The Innisfree Poetry Journal
www.innisfreepoetry.org

by Yoko Danno


MOMENT IN PEACE

                               Praise to Hayagriva!
     ―
horse-headed Kannon, the goddess of mercy
                            with three wrathful faces

For a week my sister wouldn't talk to me because I was two hours late for an appointment. My daughter blamed me because I had planted cucumbers instead of pansies in her flower garden. My husband blew his top because I reproached him for having lost a piece of my jigsaw puzzle. A total misunderstanding―actually I had lost it. Ashamed of myself, I clasped a kitchen knife tightly. I had nothing to hold onto within reach.

I dashed out of the house like a racehorse, repeating a sentence in my mind, "Once the connection between man and horse is broken, when the heart skips a beat, and the fence to be cleared looms high." I run on, heading for the mouth of the river so that I could let all my sins and worries flow away along with my shoes and clothes and underwearjust like our ancient people would have done in a purification ceremony.  

Later I returned to the house. Through the kitchen window, a breeze was streaming in. The homeless cat came punctually to his favorite spot in the shade of a full-blown azalea and lay down.
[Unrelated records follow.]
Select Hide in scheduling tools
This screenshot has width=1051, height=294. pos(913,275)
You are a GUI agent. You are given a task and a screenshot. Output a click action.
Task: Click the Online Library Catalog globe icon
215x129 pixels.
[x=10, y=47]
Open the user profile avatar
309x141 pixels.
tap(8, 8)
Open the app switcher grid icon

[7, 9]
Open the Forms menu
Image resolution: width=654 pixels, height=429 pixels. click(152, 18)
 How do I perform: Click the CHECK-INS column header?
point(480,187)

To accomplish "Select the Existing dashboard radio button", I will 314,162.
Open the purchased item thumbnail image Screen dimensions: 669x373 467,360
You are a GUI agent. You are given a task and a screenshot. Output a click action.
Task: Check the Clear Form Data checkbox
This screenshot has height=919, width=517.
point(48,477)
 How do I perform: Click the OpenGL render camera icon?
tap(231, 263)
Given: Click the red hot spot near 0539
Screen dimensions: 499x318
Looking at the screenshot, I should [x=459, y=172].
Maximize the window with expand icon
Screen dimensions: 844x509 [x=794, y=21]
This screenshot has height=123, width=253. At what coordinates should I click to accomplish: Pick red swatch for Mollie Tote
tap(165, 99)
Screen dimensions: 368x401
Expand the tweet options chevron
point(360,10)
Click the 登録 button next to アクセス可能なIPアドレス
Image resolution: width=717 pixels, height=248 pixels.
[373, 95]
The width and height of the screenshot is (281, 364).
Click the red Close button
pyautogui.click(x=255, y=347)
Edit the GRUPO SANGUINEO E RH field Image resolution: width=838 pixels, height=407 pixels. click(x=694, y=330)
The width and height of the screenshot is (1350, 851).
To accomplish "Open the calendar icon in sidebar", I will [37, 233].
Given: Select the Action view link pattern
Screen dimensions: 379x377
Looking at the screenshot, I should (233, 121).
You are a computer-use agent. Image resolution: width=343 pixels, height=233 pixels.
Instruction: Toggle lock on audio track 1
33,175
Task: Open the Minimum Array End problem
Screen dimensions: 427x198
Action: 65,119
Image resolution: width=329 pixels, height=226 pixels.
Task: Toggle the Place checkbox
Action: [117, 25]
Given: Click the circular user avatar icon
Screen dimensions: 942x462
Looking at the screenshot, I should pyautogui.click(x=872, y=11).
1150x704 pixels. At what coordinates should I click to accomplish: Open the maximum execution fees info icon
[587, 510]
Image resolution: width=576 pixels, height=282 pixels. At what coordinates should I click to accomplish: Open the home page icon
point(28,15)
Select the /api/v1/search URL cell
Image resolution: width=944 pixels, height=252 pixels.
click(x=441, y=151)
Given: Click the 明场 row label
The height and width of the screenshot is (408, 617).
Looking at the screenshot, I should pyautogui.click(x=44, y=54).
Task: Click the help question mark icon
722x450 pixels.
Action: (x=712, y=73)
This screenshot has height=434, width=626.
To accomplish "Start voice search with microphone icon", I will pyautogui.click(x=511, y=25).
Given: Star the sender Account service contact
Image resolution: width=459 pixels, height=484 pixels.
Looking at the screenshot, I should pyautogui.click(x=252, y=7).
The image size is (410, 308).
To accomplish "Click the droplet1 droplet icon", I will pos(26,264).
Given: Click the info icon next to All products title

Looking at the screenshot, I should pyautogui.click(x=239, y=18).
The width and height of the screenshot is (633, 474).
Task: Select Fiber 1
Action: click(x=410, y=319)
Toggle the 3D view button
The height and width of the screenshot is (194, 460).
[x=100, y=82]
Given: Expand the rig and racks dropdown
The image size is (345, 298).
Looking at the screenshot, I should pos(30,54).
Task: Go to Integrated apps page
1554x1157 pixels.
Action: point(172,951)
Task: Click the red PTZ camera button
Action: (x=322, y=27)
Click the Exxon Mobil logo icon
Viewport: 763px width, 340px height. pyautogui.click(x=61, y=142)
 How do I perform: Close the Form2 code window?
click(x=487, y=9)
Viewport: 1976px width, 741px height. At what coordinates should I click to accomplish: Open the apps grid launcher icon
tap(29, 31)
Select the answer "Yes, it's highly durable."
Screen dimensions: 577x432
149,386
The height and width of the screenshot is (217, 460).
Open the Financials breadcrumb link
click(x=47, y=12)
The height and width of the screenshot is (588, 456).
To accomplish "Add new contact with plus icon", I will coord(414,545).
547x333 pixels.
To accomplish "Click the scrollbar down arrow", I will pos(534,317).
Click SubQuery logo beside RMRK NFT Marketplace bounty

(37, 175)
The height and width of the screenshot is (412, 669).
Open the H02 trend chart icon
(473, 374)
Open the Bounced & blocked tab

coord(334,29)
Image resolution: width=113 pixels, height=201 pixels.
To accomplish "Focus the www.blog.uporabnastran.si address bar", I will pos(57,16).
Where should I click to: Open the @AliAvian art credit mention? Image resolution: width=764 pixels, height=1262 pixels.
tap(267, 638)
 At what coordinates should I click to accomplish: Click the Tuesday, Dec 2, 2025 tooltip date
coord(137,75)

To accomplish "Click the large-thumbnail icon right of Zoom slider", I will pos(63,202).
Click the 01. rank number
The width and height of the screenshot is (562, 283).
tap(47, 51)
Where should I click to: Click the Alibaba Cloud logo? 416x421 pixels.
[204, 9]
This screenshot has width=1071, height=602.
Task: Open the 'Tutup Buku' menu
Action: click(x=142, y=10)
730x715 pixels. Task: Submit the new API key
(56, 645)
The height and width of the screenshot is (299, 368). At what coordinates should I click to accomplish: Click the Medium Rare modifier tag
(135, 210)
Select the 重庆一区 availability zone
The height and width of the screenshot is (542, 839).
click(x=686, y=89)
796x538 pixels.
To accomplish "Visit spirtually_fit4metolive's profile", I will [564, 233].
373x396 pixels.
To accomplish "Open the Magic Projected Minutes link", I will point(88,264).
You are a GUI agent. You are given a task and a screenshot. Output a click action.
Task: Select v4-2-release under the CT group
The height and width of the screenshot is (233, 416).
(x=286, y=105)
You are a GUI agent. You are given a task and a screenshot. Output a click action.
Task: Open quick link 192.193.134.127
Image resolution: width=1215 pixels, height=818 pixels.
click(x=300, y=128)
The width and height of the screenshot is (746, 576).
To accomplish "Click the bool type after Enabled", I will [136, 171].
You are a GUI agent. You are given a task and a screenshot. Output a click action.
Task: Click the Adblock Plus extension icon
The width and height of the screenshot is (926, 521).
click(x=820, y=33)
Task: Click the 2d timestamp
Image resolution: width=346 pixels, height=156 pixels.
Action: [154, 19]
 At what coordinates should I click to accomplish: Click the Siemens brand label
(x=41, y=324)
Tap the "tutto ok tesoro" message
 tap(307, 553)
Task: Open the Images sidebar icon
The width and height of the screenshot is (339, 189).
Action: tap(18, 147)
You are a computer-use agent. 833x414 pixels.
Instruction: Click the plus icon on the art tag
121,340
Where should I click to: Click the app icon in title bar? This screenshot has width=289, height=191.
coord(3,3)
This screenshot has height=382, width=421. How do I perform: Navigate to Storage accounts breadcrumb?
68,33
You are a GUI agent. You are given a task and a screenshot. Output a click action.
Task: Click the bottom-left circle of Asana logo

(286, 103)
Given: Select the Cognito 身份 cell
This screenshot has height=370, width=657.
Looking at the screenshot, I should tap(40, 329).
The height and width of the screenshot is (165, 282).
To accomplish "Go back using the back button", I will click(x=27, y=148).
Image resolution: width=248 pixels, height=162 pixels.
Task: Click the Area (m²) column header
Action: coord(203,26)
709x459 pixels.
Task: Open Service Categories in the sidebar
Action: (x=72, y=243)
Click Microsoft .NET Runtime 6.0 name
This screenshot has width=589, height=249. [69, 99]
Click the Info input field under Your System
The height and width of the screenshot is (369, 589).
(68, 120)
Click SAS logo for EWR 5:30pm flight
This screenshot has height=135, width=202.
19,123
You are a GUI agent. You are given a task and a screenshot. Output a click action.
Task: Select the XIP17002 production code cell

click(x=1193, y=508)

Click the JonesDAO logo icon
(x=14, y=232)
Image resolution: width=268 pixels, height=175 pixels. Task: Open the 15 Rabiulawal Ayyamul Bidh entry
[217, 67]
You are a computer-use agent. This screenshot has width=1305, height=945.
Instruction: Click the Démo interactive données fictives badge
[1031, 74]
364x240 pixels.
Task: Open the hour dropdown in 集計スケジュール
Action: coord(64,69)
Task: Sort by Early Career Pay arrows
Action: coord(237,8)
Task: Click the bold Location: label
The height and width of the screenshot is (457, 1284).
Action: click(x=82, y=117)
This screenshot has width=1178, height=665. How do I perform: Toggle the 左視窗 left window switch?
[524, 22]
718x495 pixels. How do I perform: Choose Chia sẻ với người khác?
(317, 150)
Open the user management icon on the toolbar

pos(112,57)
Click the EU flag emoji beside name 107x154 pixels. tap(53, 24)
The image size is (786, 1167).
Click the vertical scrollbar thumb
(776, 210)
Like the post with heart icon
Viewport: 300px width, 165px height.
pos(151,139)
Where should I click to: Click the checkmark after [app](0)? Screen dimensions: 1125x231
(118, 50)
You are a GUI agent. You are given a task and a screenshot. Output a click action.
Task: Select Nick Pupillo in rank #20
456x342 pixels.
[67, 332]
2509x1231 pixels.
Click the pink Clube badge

The live picture beyond the window frame was given a bright finishing touch when the sun came out from behind the clouds. I was cutting chives to make noodle soup for lunch. I felt slightly uneasy when I realized I had not felt this kind of perfection for a long time.

If only I could find the missing piece of my jigsaw. Would the world be changed? Would the harmonious whole once hurt be restored? I have cut chives a thousand times in my life. I have watched the clouds break and reveal the sun, which is nothing out of the ordinary. I have often seen the stray cat sitting under a blossoming tree. But I have never experienced perfect harmony―on the verge of falling apart with the smallest of actions.  

"Keep your wound open," a lama once said. "How can you feel the faintest breeze if a scab has formed over it?" Wishing to sustain the precarious moment as long as possible, I froze. The breeze dropped. The breathless silence was broken by the shrill call of a butcher-bird. The cat rose and bristled. Somehow relieved, I resumed cutting chives, with an approving smile. A thin cloud was brushing over the sun.